*** DATA FOR THIS EXERCISE ***

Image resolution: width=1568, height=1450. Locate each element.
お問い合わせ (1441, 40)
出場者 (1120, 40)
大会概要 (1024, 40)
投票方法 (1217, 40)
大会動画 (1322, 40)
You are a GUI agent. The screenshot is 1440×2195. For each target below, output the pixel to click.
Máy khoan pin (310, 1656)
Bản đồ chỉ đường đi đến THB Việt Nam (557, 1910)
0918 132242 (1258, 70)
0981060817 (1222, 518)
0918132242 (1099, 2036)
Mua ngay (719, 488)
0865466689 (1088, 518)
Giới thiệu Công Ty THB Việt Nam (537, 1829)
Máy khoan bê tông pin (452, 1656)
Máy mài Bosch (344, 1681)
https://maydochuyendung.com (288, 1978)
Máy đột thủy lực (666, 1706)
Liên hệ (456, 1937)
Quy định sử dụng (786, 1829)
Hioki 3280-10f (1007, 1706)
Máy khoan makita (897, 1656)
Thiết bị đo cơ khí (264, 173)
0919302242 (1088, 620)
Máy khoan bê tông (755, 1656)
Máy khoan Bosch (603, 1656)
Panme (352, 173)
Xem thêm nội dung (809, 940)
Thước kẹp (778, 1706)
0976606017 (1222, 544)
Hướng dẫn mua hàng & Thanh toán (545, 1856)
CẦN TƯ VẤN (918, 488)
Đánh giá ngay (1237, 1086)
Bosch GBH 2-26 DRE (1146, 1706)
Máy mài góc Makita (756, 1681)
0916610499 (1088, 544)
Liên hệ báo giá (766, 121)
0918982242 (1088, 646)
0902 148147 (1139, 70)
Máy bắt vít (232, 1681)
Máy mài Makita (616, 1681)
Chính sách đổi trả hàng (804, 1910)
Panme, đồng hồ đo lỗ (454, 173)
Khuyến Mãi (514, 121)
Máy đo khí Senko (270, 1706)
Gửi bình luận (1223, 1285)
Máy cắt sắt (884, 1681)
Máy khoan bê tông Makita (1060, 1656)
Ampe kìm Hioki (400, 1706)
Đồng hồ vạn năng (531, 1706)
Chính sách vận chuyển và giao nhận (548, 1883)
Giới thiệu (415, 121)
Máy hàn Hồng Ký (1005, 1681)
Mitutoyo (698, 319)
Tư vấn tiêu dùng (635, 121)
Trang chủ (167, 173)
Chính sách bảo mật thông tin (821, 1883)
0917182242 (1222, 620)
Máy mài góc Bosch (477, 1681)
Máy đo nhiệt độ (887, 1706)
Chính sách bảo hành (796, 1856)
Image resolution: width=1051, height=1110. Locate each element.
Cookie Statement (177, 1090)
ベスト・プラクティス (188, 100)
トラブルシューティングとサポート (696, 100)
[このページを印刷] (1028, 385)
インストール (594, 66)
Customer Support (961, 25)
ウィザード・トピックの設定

***

DIRECTION: Return all of the records above verbatim, line by line, without altering any character.

THE OUTPUT:
Image resolution: width=1568, height=1450. Locate each element.
お問い合わせ (1441, 40)
出場者 (1120, 40)
大会概要 (1024, 40)
投票方法 (1217, 40)
大会動画 (1322, 40)
You are a GUI agent. The screenshot is 1440×2195. For each target below, output the pixel to click.
Máy khoan pin (310, 1656)
Bản đồ chỉ đường đi đến THB Việt Nam (557, 1910)
0918 132242 (1258, 70)
0981060817 (1222, 518)
0918132242 (1099, 2036)
Mua ngay (719, 488)
0865466689 (1088, 518)
Giới thiệu Công Ty THB Việt Nam (537, 1829)
Máy khoan bê tông pin (452, 1656)
Máy mài Bosch (344, 1681)
https://maydochuyendung.com (288, 1978)
Máy đột thủy lực (666, 1706)
Liên hệ (456, 1937)
Quy định sử dụng (786, 1829)
Hioki 3280-10f (1007, 1706)
Máy khoan makita (897, 1656)
Thiết bị đo cơ khí (264, 173)
0919302242 (1088, 620)
Máy khoan bê tông (755, 1656)
Máy khoan Bosch (603, 1656)
Panme (352, 173)
Xem thêm nội dung (809, 940)
Thước kẹp (778, 1706)
0976606017 (1222, 544)
Hướng dẫn mua hàng & Thanh toán (545, 1856)
CẦN TƯ VẤN (918, 488)
Đánh giá ngay (1237, 1086)
Bosch GBH 2-26 DRE (1146, 1706)
Máy mài góc Makita (756, 1681)
0916610499 (1088, 544)
Liên hệ báo giá (766, 121)
0918982242 (1088, 646)
0902 148147 (1139, 70)
Máy bắt vít (232, 1681)
Máy mài Makita (616, 1681)
Chính sách đổi trả hàng (804, 1910)
Panme, đồng hồ đo lỗ (454, 173)
Khuyến Mãi (514, 121)
Máy đo khí Senko (270, 1706)
Gửi bình luận (1223, 1285)
Máy cắt sắt (884, 1681)
Máy khoan bê tông Makita (1060, 1656)
Ampe kìm Hioki (400, 1706)
Đồng hồ vạn năng (531, 1706)
Chính sách vận chuyển và giao nhận (548, 1883)
Giới thiệu (415, 121)
Máy hàn Hồng Ký (1005, 1681)
Mitutoyo (698, 319)
Tư vấn tiêu dùng (635, 121)
Trang chủ (167, 173)
Chính sách bảo mật thông tin (821, 1883)
0917182242 (1222, 620)
Máy mài góc Bosch (477, 1681)
Máy đo nhiệt độ (887, 1706)
Chính sách bảo hành (796, 1856)
Image resolution: width=1051, height=1110. Locate each element.
Cookie Statement (177, 1090)
ベスト・プラクティス (188, 100)
トラブルシューティングとサポート (696, 100)
[このページを印刷] (1028, 385)
インストール (594, 66)
Customer Support (961, 25)
ウィザード・トピックの設定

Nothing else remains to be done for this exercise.